LIBGROMACS_EXPORT const
t_interaction_function 
interaction_function [F_NRE]
 Initialised interaction functions descriptor. More...
 

Enumeration Type Documentation

anonymous enum

Interaction function enums.

This MUST correspond to the t_interaction_function[F_NRE] in src/gromacs/topology/ifunc.cpp.

Enumerator
F_DVDL_TEMPERATURE 

Not calculated for now, but should just be the energy (NVT) or enthalpy (NPT), or 0 (NVE).

F_NRE 

This number is for the total number of energies.

Function Documentation

static bool IS_ANGLE ( int  ftype)
inlinestatic

Tells if a function type ftype represents an angle.

Per Larsson, 2007-11-06.

Variable Documentation

constexpr unsigned int IF_ATYPE = 1 << 5

With IF_BTYPE or IF_ATYPE the bond/angle can be converted to a constraint or used for vsite parameter determination by grompp.

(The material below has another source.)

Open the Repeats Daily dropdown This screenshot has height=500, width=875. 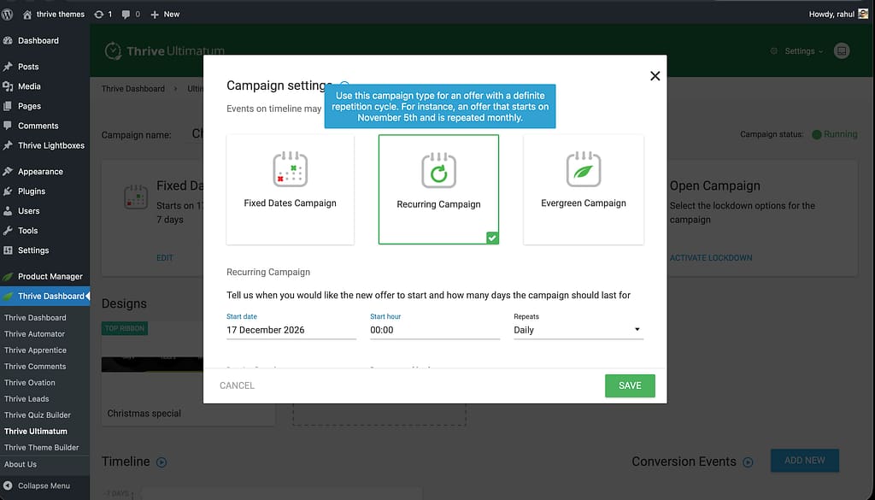[x=578, y=330]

constexpr unsigned int IF_LIMZERO = 1 << 9

IF_LIMZERO indicates that for a bonded interaction the potential does goes to zero for large distances, thus if such an interaction it not assigned to any node by the domain decomposition, the simulation still continue, if mdrun has been told so.

constexpr unsigned int IF_NULL = 0

These flags tell to some of the routines what can be done with this item in the list.

LIBGROMACS_EXPORT const t_interaction_function interaction_function[F_NRE]

Initialised interaction functions descriptor.

Initialised interaction functions descriptor.

This MUST correspond to the enum in api/legacy/include/gromacs/topology/ifunc.h.

Note also that the longname field of the interaction is used for printing e.g. the mdrun log file in a columnar style, and pr_ebin makes available only 14 printing characters (ie not including the terminating '\0'). So please abbreviate accordingly, e.g. "Conserved En."